Reading. Gaiman.
It took me longer to finish Stardust than it usually does to finish a new book, days instead of hours. It was a slow journey through a magical woods, not a quick free-fall into another world and back out into my own. Each night I would read one chapter before curling up and falling asleep each night, following the young Dunstan Thorn through the stalls at the fair, leaving his son Tristran Thorne as he crossed the meadow "beyond the fields we know," leaving a mysterious female voice after some unseen being has fallen from the sky into a glade of elm trees and hazel bushes, leaving me wondering whether Tristran will find that fallen star again once she has run away from him. (Perhaps the sound of rustling trees and the silver glow of moonlight filled my dreams after I wandered through Gaiman's fictional woods). Reading a book slowly gave me more time to think about the story, to care more deeply about the characters.
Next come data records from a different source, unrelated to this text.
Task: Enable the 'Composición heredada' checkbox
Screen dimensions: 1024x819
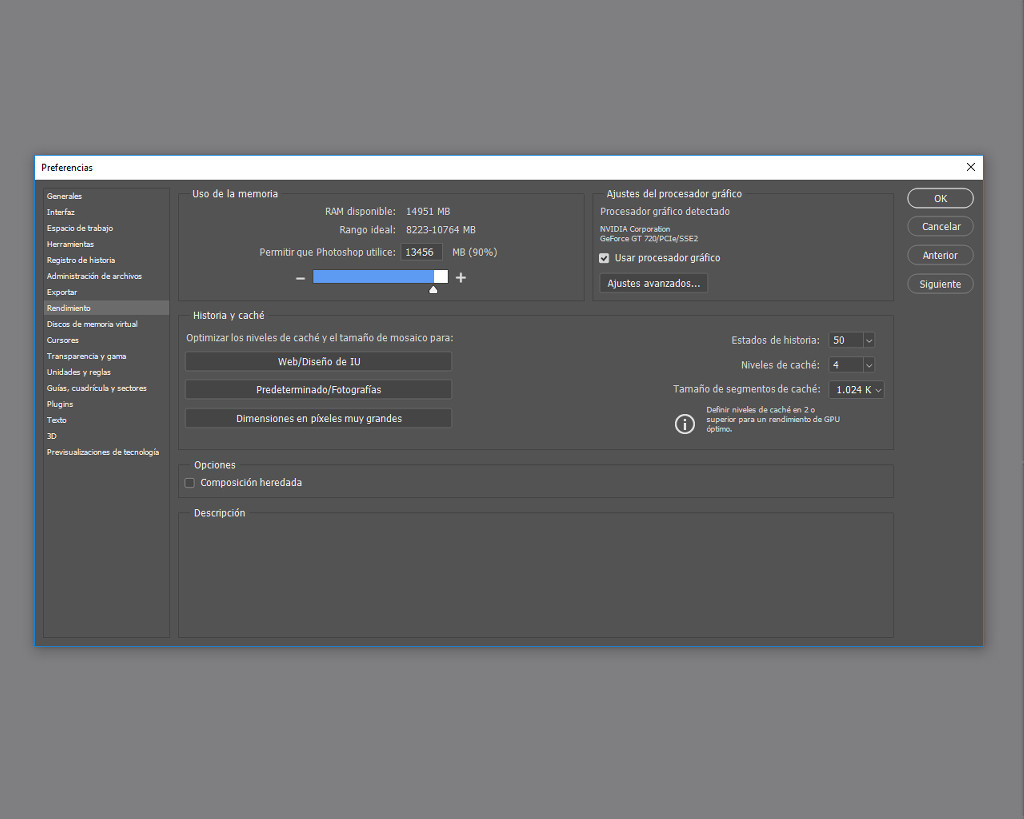Action: tap(189, 482)
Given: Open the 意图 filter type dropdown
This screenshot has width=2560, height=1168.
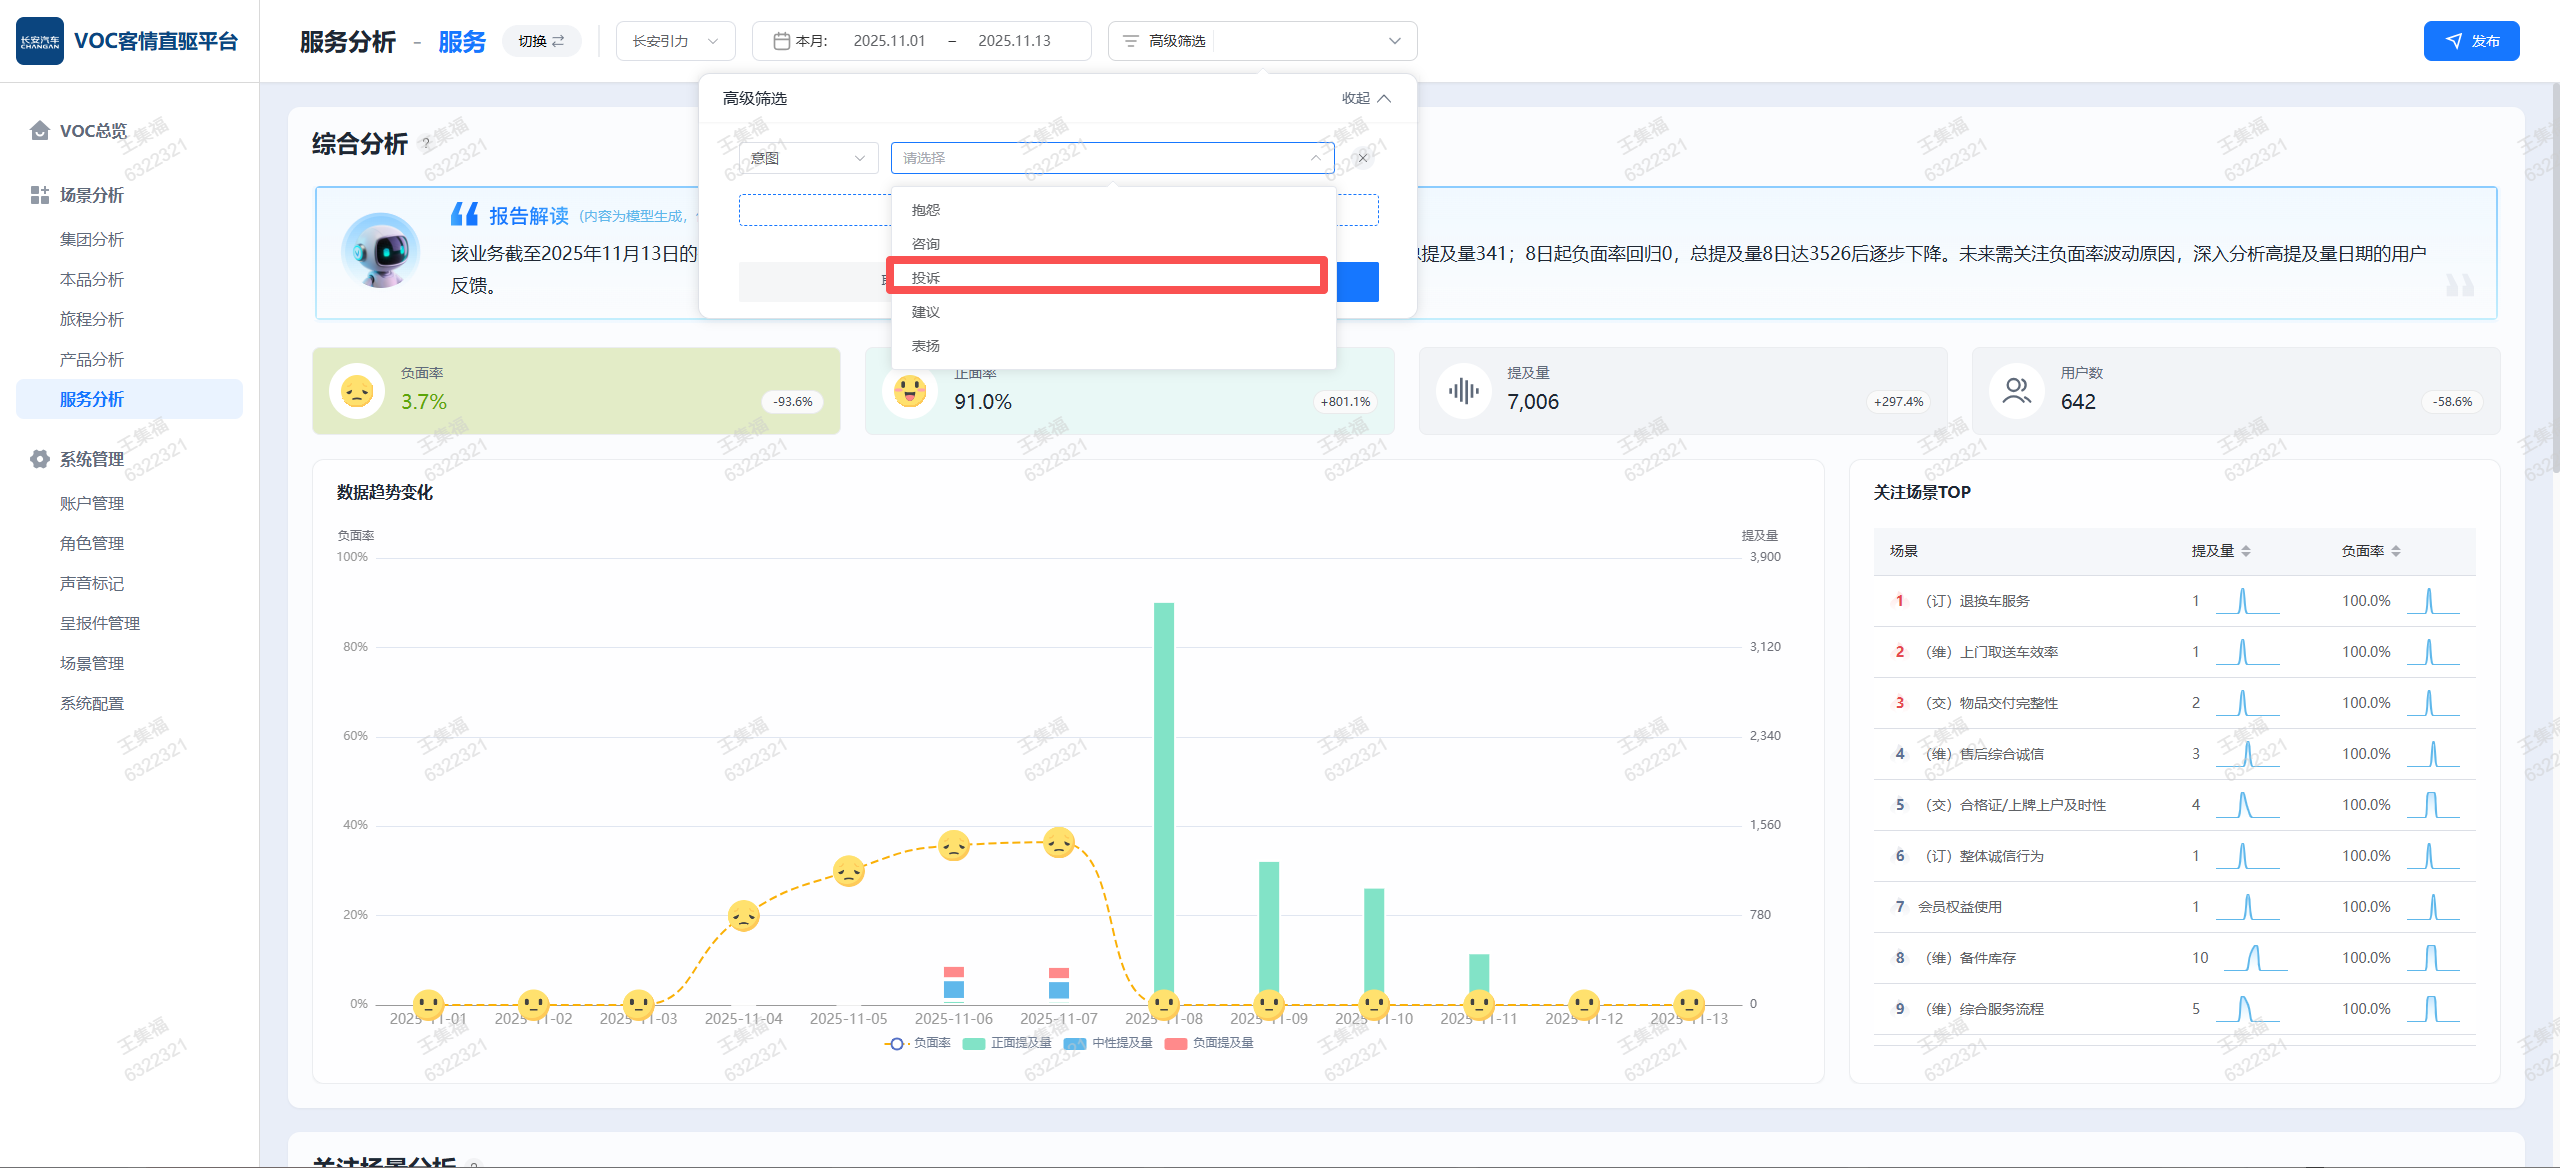Looking at the screenshot, I should point(808,158).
Dunstan Thorne has been granted his heart's desire by a mysterious man he meets before the fair, and his first-born child (and that first-born child's first-born child) in turn. Dunstan's desire is Daisy Hempstock (or so he thinks); Tristran's desire is to find the fallen star in order to win the hand of (or a kiss from) Victoria Forester. But strange things happen, and the path to what they desire - or even what they ultimately desire - is not what they expect to find. Which is as it is in real life. Somehow the journey towards what you want most changes as you get closer; detours and roadblocks sometimes appear. Or when you find your heart's desire it turns out to be in a different form, as Tristran reaches his fallen star and finds her a young girl, with hair so pale it seems almost light, her leg broken in her fall to earth. (Or is it earth when she has landed in Faerie?).
In the end Tristran and the star - Yvaine is her name - find their way back to Wall, remaining on the side of Faerie (for if Yvaine crosses the wall into Wall she will become a lump of cold stone, for that is the form a fallen star would take on Earth). But Tristran has walked through fire and through distant lands and floated across the sky in a flying ship and taken the form of a dormouse in order to pass on in safety. When he returns to Wall he is no longer the same, just as we are never the same after a journey. And his heart's desire is not Victoria Forester, but Yvaine, with whom he spends the rest of his life, most of it happy. "Not foreverafter, for Time, the thief, eventually takes all things into his dusty storehouse." But then that is how life flows past us all, leaving us happy for a time, if not forever. It is enough to have it for a little while.
Gaiman, Neil. Stardust. HarperPerennial, 2006. p 247.